Required tasks –
1 > Using the Kafka thread below, decide whether each statement agrees with it: (a) Kafka writes every message to the filesystem right away; (b) killing the Kafka process is a way to force message loss; (c) the operating system flushes data to disk before the machine shuts down. Answer yes or no for each, quoting the deciding words from the thread.
2 > Reproduce the part of the Kafka thread below starting with "On Mon, Oct" and going on through "after machine shutdown?".

══ Provided text

Re: Messages from producer are immediately going to /tmp/logs in kafka

Posted by Jay Kreps <ja...@gmail.com>.
I believe this is the first complaint we have got on a lack of data loss.
:-)

The behavior of kafka is to immediately write all messages to the
filesystem. The operating system will sync the file to disk at its own pace
(we give some docs on how linux does it in our operations section in the
kafka docs and this is pretty well documented on the internet). As the docs
say, the configuration you are describing just controls the frequency with
which kafka forces an fsync and has nothing to do with writing to the fs
(which is always immediate). Fysnc makes the os write the data in its cache
to physical disk.

This makes forcing message loss a little hard.  Killing the process won't
work because the data is not stored in the application memory it is in the
filesystem cache. Shutting down the machine will not cause this as the OS
flushes the data to disk before shutting down. If you want to force data
loss I think you need to yank the plug on the machine immediately after a
write but prior to both an application level fsync and the OS's own flush
policy.

-Jay

-Jay


On Mon, Oct 14, 2013 at 10:00 AM, Monika Garg <ga...@gmail.com> wrote:

> Thanks for replying Jun.
>
> I also thought the same.
> But I got the same messages in my /kafka/logs dir  even after rebooting my
> machine in less than the time given by  log.flush.interval.ms=900000.
> So can you please suggest me any way to check that messages are actually
> loosing after machine shutdown?
>
>
> On Fri, Oct 11, 2013 at 8:56 PM, Jun Rao <ju...@gmail.com> wrote:
>
> > Those messages could still be in file system pagecache and may not be
> > flushed to disks.
> >
> > Thanks,
> >
> > Jun
> >
> >
> > On Thu, Oct 10, 2013 at 11:20 PM, Monika Garg <ga...@gmail.com>
> > wrote:
> >
> > > Hi,
> > >
> > > In kafka-0.8 there are three important properties given for
> > >
> > > log.flush.interval.messages=10000
> > >
> > > log.flush.interval.ms=900000
> > >
> > > log.flush.scheduler.interval.ms=900000
> > >
> > > I have set the above properties as I have mentioned above.Then I
> started
> > > Kafka Console Producer given with kafka bundle-0.8 and gave some
> > > messages.The message are going to log partitions of given topic
> > > immediately.
> > >
> > > I am confused why the messages are flushing to /tmp/logs
> immediately,They
> > > should wait as per log.flush.interval.messages=
> > > 10000 or  log.flush.interval.ms=900000.
> > >
> > > Please check.
> > >
> > > --
> > > *Moniii*
> > >
> > >
> > >
> > > --
> > > *Moniii*
> > >
> >
>
>
>
> --
> *Moniii*
>

Re: Messages from producer are immediately going to /tmp/logs in kafka

Posted by Monika Garg <ga...@gmail.com>.
Thanks for replying Jun.

I also thought the same.
But I got the same messages in my /kafka/logs dir  even after rebooting my
machine in less than the time given by  log.flush.interval.ms=900000.

════
══ Supplied data

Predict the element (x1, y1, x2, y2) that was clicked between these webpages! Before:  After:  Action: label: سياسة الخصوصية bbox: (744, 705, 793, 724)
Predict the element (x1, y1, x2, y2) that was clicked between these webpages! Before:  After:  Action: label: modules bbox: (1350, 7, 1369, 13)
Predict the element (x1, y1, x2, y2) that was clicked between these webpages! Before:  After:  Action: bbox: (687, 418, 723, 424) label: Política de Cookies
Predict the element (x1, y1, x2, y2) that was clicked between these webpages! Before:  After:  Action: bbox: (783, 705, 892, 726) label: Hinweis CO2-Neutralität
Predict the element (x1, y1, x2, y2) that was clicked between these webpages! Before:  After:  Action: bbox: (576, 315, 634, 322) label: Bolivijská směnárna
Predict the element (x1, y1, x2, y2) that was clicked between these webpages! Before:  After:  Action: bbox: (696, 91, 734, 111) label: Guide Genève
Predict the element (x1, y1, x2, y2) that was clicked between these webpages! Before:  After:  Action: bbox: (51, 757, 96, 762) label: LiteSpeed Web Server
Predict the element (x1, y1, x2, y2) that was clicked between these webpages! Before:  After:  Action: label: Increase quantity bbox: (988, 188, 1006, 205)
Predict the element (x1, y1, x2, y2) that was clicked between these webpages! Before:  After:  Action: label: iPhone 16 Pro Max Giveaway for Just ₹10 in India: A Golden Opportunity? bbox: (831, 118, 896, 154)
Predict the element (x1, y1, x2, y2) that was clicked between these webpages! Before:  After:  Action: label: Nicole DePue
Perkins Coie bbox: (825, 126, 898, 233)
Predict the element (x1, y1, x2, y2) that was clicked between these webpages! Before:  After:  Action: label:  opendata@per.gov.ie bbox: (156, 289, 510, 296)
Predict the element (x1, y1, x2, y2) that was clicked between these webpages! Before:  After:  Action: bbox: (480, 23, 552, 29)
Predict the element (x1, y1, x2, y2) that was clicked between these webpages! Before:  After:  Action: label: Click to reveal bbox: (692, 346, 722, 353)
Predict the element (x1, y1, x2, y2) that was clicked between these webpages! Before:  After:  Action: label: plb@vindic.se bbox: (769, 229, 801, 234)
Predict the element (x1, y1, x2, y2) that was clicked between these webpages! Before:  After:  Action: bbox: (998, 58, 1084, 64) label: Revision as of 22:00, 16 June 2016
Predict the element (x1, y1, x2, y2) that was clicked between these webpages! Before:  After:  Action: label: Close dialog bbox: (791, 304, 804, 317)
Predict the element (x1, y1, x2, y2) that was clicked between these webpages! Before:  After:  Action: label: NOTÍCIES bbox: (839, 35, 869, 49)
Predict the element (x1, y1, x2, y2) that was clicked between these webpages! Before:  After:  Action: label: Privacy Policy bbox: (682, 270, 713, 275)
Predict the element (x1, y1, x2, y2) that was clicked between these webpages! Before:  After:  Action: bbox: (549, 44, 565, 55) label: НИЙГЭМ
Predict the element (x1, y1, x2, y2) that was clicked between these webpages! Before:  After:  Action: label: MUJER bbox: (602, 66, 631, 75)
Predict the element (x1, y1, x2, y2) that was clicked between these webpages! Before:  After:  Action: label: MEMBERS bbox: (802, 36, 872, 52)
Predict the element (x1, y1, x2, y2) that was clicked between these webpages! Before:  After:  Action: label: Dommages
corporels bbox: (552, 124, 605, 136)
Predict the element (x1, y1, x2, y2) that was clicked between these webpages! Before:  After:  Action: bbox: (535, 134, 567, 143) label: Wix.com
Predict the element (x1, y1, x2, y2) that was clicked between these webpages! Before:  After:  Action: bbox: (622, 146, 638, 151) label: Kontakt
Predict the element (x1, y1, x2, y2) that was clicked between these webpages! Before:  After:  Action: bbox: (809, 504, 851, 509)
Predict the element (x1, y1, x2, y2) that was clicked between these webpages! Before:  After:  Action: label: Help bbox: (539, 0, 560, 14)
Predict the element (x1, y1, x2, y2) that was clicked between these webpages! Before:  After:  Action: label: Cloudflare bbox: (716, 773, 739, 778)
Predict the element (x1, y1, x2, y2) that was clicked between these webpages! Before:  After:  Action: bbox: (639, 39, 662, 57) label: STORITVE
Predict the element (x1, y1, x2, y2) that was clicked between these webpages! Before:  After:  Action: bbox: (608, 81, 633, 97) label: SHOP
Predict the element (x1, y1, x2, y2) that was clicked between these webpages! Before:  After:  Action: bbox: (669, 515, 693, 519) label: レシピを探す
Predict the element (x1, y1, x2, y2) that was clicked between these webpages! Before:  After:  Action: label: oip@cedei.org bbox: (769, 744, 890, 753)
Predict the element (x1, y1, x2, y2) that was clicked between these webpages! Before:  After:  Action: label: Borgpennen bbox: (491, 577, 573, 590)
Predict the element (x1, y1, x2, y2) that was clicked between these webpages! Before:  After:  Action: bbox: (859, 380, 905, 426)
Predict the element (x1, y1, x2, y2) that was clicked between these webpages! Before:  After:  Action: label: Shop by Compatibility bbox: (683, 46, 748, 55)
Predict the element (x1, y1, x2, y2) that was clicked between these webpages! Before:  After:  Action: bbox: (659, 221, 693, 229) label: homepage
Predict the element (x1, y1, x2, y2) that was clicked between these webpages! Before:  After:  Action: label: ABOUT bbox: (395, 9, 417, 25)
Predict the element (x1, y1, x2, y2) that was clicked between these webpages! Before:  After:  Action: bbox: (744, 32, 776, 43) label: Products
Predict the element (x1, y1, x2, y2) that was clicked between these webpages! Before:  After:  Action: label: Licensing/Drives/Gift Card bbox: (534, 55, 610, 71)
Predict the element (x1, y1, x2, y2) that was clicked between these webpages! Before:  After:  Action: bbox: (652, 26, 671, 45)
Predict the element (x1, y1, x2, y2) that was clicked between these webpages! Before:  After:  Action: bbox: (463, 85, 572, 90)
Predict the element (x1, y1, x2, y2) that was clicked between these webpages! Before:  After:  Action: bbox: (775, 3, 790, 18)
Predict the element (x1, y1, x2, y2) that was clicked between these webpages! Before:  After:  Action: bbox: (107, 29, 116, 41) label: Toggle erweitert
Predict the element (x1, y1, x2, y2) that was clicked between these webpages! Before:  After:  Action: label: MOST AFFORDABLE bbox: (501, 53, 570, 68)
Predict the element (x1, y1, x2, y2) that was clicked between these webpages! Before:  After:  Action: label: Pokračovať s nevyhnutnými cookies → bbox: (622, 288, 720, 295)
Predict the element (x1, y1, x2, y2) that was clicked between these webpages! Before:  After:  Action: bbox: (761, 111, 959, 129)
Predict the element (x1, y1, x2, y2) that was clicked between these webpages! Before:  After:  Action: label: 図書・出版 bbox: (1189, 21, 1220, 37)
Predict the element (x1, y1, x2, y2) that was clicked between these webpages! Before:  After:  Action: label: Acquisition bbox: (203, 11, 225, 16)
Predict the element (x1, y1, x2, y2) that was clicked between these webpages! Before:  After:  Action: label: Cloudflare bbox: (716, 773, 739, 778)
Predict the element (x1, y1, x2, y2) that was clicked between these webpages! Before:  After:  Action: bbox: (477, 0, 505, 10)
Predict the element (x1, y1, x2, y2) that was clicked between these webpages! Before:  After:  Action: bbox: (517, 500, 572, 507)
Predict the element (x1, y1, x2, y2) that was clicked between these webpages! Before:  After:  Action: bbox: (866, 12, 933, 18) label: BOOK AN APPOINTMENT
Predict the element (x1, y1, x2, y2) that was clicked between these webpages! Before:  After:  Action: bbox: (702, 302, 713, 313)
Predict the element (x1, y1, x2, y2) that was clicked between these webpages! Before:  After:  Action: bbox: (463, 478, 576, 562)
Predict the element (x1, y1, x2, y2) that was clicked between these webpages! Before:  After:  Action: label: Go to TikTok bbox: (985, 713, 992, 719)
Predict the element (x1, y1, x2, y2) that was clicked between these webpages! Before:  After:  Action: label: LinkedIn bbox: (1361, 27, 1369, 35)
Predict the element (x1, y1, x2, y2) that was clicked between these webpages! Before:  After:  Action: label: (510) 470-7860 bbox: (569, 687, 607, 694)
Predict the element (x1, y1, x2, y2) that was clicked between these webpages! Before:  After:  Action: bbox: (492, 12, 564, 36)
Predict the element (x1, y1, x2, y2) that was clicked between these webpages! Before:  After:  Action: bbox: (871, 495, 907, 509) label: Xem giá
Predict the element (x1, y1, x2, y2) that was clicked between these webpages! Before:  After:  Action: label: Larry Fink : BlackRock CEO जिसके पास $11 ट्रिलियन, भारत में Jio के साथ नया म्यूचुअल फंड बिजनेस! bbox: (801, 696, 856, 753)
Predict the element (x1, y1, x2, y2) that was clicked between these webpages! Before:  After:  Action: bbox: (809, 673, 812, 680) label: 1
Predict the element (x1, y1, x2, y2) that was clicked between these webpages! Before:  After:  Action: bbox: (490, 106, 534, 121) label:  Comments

════

Results in order –
1 >
(a) Yes: "The behavior of kafka is to immediately write all messages to the filesystem."
(b) No: "Killing the process won't work because the data is not stored in the application memory it is in the filesystem cache."
(c) Yes: "Shutting down the machine will not cause this as the OS flushes the data to disk before shutting down."

2 >
On Mon, Oct 14, 2013 at 10:00 AM, Monika Garg <ga...@gmail.com> wrote:

> Thanks for replying Jun.
>
> I also thought the same.
> But I got the same messages in my /kafka/logs dir  even after rebooting my
> machine in less than the time given by  log.flush.interval.ms=900000.
> So can you please suggest me any way to check that messages are actually
> loosing after machine shutdown?